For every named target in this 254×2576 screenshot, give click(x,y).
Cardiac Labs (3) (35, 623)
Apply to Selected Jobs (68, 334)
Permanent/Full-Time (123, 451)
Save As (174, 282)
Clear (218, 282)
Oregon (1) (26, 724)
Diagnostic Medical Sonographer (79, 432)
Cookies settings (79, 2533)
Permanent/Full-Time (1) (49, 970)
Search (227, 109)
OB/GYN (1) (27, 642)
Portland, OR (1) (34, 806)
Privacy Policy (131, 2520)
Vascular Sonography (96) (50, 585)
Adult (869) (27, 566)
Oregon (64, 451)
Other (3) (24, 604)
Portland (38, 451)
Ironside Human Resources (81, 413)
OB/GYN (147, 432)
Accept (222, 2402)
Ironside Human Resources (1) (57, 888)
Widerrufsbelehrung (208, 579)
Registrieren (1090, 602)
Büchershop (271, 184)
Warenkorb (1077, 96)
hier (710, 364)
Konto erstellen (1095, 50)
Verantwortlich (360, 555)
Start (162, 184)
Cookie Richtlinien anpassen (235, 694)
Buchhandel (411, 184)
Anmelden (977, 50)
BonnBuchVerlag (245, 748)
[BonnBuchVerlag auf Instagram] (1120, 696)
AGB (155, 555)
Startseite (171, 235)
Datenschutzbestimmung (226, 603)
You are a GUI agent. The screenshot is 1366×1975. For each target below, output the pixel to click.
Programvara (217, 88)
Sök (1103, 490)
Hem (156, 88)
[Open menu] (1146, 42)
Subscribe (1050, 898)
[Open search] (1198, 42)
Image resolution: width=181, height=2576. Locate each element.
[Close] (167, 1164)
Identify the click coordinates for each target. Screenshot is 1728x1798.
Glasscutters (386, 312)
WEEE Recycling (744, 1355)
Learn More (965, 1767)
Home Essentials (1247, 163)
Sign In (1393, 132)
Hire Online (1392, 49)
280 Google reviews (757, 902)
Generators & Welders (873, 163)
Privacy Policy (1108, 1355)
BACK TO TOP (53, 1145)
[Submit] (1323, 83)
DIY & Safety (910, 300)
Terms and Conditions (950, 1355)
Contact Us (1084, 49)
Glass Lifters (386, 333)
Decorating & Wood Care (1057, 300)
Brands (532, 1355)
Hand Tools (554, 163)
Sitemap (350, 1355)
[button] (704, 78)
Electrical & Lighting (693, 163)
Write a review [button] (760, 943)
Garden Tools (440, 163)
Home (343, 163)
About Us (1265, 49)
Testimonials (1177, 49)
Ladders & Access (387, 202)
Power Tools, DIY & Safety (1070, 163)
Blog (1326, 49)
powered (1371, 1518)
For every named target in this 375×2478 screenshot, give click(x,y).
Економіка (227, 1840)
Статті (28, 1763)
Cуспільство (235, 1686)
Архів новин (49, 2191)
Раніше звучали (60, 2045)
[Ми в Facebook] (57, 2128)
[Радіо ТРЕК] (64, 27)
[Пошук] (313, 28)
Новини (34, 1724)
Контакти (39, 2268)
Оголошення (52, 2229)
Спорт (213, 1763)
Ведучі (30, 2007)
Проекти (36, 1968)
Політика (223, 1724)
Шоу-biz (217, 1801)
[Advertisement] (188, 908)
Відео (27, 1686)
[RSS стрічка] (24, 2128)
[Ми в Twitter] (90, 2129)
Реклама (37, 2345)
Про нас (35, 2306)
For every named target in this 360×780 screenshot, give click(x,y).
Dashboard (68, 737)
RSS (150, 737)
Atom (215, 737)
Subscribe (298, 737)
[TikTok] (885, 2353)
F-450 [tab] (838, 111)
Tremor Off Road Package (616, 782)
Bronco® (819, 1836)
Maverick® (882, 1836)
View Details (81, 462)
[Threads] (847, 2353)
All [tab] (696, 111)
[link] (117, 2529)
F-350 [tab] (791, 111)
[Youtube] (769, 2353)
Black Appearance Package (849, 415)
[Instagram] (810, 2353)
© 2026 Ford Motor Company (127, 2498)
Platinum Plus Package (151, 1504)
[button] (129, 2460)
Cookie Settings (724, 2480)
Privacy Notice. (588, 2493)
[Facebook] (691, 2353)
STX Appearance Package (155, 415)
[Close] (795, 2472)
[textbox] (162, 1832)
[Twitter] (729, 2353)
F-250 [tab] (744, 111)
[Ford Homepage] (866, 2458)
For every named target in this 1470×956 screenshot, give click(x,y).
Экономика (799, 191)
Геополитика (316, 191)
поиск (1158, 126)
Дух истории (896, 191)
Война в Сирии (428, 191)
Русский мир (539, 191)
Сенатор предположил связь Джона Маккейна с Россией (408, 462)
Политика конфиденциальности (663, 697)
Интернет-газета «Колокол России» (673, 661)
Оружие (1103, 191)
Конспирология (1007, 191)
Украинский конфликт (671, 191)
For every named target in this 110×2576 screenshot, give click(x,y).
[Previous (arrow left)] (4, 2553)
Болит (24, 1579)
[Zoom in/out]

+---+

Action item: Give the entries again in full, with nothing changed.

Problem solution:
For every named target in this 254×2576 screenshot, give click(x,y).
Cardiac Labs (3) (35, 623)
Apply to Selected Jobs (68, 334)
Permanent/Full-Time (123, 451)
Save As (174, 282)
Clear (218, 282)
Oregon (1) (26, 724)
Diagnostic Medical Sonographer (79, 432)
Cookies settings (79, 2533)
Permanent/Full-Time (1) (49, 970)
Search (227, 109)
OB/GYN (1) (27, 642)
Portland, OR (1) (34, 806)
Privacy Policy (131, 2520)
Vascular Sonography (96) (50, 585)
Adult (869) (27, 566)
Oregon (64, 451)
Other (3) (24, 604)
Portland (38, 451)
Ironside Human Resources (81, 413)
OB/GYN (147, 432)
Accept (222, 2402)
Ironside Human Resources (1) (57, 888)
Widerrufsbelehrung (208, 579)
Registrieren (1090, 602)
Büchershop (271, 184)
Warenkorb (1077, 96)
hier (710, 364)
Konto erstellen (1095, 50)
Verantwortlich (360, 555)
Start (162, 184)
Cookie Richtlinien anpassen (235, 694)
Buchhandel (411, 184)
Anmelden (977, 50)
BonnBuchVerlag (245, 748)
[BonnBuchVerlag auf Instagram] (1120, 696)
AGB (155, 555)
Startseite (171, 235)
Datenschutzbestimmung (226, 603)
You are a GUI agent. The screenshot is 1366×1975. For each target below, output the pixel to click.
Programvara (217, 88)
Sök (1103, 490)
Hem (156, 88)
[Open menu] (1146, 42)
Subscribe (1050, 898)
[Open search] (1198, 42)
Image resolution: width=181, height=2576. Locate each element.
[Close] (167, 1164)
Identify the click coordinates for each target. Screenshot is 1728x1798.
Glasscutters (386, 312)
WEEE Recycling (744, 1355)
Learn More (965, 1767)
Home Essentials (1247, 163)
Sign In (1393, 132)
Hire Online (1392, 49)
280 Google reviews (757, 902)
Generators & Welders (873, 163)
Privacy Policy (1108, 1355)
BACK TO TOP (53, 1145)
[Submit] (1323, 83)
DIY & Safety (910, 300)
Terms and Conditions (950, 1355)
Contact Us (1084, 49)
Glass Lifters (386, 333)
Decorating & Wood Care (1057, 300)
Brands (532, 1355)
Hand Tools (554, 163)
Sitemap (350, 1355)
[button] (704, 78)
Electrical & Lighting (693, 163)
Write a review [button] (760, 943)
Garden Tools (440, 163)
Home (343, 163)
About Us (1265, 49)
Testimonials (1177, 49)
Ladders & Access (387, 202)
Power Tools, DIY & Safety (1070, 163)
Blog (1326, 49)
powered (1371, 1518)
For every named target in this 375×2478 screenshot, give click(x,y).
Економіка (227, 1840)
Статті (28, 1763)
Cуспільство (235, 1686)
Архів новин (49, 2191)
Раніше звучали (60, 2045)
[Ми в Facebook] (57, 2128)
[Радіо ТРЕК] (64, 27)
[Пошук] (313, 28)
Новини (34, 1724)
Контакти (39, 2268)
Оголошення (52, 2229)
Спорт (213, 1763)
Ведучі (30, 2007)
Проекти (36, 1968)
Політика (223, 1724)
Шоу-biz (217, 1801)
[Advertisement] (188, 908)
Відео (27, 1686)
[RSS стрічка] (24, 2128)
[Ми в Twitter] (90, 2129)
Реклама (37, 2345)
Про нас (35, 2306)
For every named target in this 360×780 screenshot, give click(x,y).
Dashboard (68, 737)
RSS (150, 737)
Atom (215, 737)
Subscribe (298, 737)
[TikTok] (885, 2353)
F-450 [tab] (838, 111)
Tremor Off Road Package (616, 782)
Bronco® (819, 1836)
Maverick® (882, 1836)
View Details (81, 462)
[Threads] (847, 2353)
All [tab] (696, 111)
[link] (117, 2529)
F-350 [tab] (791, 111)
[Youtube] (769, 2353)
Black Appearance Package (849, 415)
[Instagram] (810, 2353)
© 2026 Ford Motor Company (127, 2498)
Platinum Plus Package (151, 1504)
[button] (129, 2460)
Cookie Settings (724, 2480)
Privacy Notice. (588, 2493)
[Facebook] (691, 2353)
STX Appearance Package (155, 415)
[Close] (795, 2472)
[textbox] (162, 1832)
[Twitter] (729, 2353)
F-250 [tab] (744, 111)
[Ford Homepage] (866, 2458)
For every named target in this 1470×956 screenshot, give click(x,y).
Экономика (799, 191)
Геополитика (316, 191)
поиск (1158, 126)
Дух истории (896, 191)
Война в Сирии (428, 191)
Русский мир (539, 191)
Сенатор предположил связь Джона Маккейна с Россией (408, 462)
Политика конфиденциальности (663, 697)
Интернет-газета «Колокол России» (673, 661)
Оружие (1103, 191)
Конспирология (1007, 191)
Украинский конфликт (671, 191)
For every named target in this 110×2576 screenshot, give click(x,y).
[Previous (arrow left)] (4, 2553)
Болит (24, 1579)
[Zoom in/out]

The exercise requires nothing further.